EXERCISE TASKS:
A – In the film excerpt, what was Jayne Mansfield's birth name?
B – Reproduce word for word the part of the film excerpt that begins with the words containing "By the late" and ends with "with better touch.".
C – Name every film title that appears in the film excerpt.

EXCERPT TO READ:
By the late nineties, Mann had clearly moved further ahead.
Heat
, it seems to me, was one of the best-made films of the decade, by which I mean that the need to look and listen closely was constantly rewarded. But even that richness of texture could not overcome the thematic triteness—the jungle prowled by cops and crooks alike. What more did it need? Less attitude, less deep-seated respect for these loner men, and a more intricate tracing of how money works. Something like the same could be said for
The Insider
—it was riveting and very well acted (though Al Pacino was allowed to be lazy in both films), but its view of different kinds of compromise was too pat. I think Mann the director needs better writing than he has been getting. But no one does film with better touch.

Ali
, I fear, is his least interesting film, smothered in impersonation and evasion, an irrelevant footnote to all the newsreel and documentary.
Collateral
was a brilliant exercise, a parable turning into a commercial.
Miami Vice
was so style-oriented it left you screaming. And
Public Enemies
was enough to erase the legend that Michael Mann deserves to be regarded as a talent.

Jayne Mansfield
(Vera Jayne Palmer) (1933–67), b. Bryn Mawr, Pennsylvania
Jayne Mansfield is the swan song of prenude sexuality in films. For thirty years, since the coming of the Hays Code, Hollywood eroticism depended on the invitation to sex beneath whatever provocative clothing could be made to stay in place. There is an engineering of sexual fashion, whereby uplift is obtained without visible means of support, that is a matter of some technical ingenuity and of which Jayne Mansfield is the masterpiece. When she leans forward in Frank Tashlin’s
The Girl Can’t Help It
there is an extreme equation of tit exposed and fantasy induced. What the lady looked like in the raw might still be beyond public tolerance. Our cinema nudes are lean ladies, confined to some perfect diet and faintly adolescent. Because Jayne Mansfield was widely laughed at, it is now assumed that she was happy to deride her own comic-book glory. There is no evidence for or against that wishful thinking, but some to suggest that there was an actress trying to escape.

RECORDS:
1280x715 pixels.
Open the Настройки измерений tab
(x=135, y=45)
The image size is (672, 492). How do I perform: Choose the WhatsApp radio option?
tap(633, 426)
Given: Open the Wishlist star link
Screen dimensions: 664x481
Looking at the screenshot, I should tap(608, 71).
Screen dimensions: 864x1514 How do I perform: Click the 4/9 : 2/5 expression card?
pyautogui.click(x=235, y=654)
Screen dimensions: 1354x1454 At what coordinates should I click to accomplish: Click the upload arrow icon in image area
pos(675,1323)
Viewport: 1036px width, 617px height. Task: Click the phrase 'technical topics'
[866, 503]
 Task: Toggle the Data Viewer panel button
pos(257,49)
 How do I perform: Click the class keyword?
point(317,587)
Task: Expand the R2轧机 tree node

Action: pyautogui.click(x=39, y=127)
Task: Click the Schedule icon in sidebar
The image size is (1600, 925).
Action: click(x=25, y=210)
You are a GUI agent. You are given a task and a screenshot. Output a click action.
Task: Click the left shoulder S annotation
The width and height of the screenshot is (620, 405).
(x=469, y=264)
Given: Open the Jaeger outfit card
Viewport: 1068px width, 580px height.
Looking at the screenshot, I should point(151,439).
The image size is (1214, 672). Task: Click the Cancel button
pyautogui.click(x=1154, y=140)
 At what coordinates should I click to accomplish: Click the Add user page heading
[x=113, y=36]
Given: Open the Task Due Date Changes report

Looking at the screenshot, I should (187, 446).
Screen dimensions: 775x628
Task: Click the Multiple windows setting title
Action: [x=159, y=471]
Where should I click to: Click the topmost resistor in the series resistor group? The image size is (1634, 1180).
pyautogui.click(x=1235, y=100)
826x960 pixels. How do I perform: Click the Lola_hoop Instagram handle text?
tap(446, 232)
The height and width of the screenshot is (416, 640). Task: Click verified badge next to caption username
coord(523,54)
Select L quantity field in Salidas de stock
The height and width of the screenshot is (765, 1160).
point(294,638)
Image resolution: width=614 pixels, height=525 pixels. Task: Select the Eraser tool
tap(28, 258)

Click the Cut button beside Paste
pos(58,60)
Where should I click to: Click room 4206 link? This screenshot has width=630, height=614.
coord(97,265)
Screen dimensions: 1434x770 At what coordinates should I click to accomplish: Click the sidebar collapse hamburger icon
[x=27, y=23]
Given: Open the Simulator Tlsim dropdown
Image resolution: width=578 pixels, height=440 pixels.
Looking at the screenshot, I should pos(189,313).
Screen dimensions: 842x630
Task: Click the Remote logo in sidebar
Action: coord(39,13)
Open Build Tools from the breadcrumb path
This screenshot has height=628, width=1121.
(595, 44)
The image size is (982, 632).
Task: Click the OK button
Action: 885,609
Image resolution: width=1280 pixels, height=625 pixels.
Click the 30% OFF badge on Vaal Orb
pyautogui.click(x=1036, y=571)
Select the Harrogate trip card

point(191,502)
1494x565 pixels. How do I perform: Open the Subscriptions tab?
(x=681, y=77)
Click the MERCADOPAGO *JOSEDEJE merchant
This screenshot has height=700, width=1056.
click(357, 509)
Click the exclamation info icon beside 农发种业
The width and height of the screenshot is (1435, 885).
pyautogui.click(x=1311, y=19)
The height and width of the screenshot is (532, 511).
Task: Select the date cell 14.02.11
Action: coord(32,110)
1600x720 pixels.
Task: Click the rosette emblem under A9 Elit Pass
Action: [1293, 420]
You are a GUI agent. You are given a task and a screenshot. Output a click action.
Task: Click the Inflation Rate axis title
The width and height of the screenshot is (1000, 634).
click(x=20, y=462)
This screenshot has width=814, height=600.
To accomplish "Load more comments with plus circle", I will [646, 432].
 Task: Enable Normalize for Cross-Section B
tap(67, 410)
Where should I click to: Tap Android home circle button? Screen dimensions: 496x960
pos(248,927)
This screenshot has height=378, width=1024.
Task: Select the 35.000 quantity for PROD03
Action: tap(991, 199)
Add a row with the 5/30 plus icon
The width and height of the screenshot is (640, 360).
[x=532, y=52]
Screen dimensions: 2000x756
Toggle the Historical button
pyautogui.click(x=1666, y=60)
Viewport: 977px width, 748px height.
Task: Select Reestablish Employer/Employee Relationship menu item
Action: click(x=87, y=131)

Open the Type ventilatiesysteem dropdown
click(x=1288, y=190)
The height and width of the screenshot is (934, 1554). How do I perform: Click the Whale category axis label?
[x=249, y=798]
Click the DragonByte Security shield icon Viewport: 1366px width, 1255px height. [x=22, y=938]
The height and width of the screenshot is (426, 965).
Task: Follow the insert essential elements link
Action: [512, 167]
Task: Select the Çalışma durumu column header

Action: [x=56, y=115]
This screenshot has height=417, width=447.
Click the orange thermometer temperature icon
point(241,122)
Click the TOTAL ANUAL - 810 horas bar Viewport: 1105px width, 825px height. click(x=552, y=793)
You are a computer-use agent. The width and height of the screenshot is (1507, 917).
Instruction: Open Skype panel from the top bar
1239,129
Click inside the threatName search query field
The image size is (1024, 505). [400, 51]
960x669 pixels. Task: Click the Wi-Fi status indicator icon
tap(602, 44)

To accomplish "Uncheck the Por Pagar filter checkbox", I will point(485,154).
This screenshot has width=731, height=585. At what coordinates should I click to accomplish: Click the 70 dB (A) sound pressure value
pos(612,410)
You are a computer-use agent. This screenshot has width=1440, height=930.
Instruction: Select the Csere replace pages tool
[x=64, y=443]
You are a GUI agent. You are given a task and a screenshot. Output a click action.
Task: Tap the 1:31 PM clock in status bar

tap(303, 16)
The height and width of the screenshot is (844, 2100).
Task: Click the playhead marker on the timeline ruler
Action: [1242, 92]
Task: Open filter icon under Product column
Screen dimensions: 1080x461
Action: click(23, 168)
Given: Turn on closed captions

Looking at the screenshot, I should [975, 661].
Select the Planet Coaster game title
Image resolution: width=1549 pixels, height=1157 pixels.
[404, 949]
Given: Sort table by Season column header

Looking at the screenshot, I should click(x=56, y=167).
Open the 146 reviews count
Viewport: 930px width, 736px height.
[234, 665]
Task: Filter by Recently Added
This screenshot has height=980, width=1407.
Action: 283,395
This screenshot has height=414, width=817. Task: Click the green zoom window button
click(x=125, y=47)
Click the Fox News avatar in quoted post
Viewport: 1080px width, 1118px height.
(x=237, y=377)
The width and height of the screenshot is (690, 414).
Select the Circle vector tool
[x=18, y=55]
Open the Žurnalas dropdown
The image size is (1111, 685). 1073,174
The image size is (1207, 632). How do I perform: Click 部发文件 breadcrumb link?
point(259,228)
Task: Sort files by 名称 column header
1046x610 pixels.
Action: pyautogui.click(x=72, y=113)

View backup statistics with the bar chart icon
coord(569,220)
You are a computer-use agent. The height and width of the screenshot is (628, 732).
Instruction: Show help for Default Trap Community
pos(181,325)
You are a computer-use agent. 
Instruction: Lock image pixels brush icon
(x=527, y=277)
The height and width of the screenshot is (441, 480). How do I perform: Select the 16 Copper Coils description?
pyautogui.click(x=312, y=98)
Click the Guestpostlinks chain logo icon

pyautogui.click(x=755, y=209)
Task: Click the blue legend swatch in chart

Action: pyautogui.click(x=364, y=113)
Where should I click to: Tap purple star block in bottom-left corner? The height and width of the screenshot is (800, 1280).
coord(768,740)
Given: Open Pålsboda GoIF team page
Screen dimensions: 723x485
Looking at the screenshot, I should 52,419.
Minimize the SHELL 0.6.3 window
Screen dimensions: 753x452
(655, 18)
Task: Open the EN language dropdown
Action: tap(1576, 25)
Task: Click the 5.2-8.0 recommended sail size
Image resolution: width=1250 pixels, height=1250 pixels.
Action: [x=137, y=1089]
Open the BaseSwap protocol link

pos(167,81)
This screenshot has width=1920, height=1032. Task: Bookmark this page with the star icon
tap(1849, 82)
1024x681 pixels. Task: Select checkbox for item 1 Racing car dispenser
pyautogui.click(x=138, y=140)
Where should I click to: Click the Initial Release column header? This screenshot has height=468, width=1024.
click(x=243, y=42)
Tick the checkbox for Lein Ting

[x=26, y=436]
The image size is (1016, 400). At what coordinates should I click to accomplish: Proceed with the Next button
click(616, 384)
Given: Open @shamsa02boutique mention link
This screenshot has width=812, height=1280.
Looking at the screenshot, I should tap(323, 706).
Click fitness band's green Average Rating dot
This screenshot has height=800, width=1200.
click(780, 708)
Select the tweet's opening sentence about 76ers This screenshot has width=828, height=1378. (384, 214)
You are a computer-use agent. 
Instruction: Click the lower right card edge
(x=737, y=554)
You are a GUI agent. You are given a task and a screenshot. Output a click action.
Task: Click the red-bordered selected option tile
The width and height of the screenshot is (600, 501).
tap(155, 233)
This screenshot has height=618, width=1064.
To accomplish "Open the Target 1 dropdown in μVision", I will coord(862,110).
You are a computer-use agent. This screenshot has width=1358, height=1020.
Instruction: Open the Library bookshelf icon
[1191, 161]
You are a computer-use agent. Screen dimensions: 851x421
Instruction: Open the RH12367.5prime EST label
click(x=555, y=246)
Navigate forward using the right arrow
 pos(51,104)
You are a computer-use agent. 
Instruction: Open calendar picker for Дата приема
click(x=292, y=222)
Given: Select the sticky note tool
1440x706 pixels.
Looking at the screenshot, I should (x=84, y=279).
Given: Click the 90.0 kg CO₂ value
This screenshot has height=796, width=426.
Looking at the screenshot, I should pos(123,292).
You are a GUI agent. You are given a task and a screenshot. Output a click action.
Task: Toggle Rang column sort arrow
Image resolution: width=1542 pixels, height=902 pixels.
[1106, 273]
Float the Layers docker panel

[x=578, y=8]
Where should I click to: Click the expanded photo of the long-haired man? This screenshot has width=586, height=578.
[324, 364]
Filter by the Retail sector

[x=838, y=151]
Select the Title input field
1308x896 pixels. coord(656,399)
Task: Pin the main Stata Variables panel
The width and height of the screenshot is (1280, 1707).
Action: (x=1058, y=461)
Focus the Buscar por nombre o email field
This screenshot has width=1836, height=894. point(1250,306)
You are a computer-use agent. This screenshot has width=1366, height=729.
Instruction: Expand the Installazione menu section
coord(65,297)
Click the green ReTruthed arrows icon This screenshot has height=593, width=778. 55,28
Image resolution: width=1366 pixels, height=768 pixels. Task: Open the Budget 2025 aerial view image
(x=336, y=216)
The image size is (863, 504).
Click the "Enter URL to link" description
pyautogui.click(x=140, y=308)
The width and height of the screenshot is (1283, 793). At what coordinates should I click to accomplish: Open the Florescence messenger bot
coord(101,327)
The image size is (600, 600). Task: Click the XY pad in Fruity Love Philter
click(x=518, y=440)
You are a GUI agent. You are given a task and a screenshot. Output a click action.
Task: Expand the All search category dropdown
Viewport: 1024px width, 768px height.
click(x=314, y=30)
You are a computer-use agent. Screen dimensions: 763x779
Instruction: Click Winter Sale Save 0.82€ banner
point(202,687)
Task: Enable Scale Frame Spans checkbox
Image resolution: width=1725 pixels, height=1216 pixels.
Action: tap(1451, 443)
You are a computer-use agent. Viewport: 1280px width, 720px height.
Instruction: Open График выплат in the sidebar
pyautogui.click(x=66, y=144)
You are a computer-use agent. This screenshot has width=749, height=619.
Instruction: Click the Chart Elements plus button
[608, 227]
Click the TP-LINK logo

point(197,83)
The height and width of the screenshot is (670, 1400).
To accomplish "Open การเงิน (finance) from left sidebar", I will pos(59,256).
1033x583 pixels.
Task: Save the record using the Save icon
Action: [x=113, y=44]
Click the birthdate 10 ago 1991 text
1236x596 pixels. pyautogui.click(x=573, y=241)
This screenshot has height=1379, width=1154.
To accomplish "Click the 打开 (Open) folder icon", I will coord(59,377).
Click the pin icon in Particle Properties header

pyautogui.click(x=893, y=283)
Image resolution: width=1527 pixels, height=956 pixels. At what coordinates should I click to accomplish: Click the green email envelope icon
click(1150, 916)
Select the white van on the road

ANSWERS TO THE PROBLEMS:
A – Vera Jayne Palmer

B –
By the late nineties, Mann had clearly moved further ahead.
Heat
, it seems to me, was one of the best-made films of the decade, by which I mean that the need to look and listen closely was constantly rewarded. But even that richness of texture could not overcome the thematic triteness—the jungle prowled by cops and crooks alike. What more did it need? Less attitude, less deep-seated respect for these loner men, and a more intricate tracing of how money works. Something like the same could be said for
The Insider
—it was riveting and very well acted (though Al Pacino was allowed to be lazy in both films), but its view of different kinds of compromise was too pat. I think Mann the director needs better writing than he has been getting. But no one does film with better touch.

C –
Heat
The Insider
Ali
Collateral
Miami Vice
Public Enemies
The Girl Can't Help It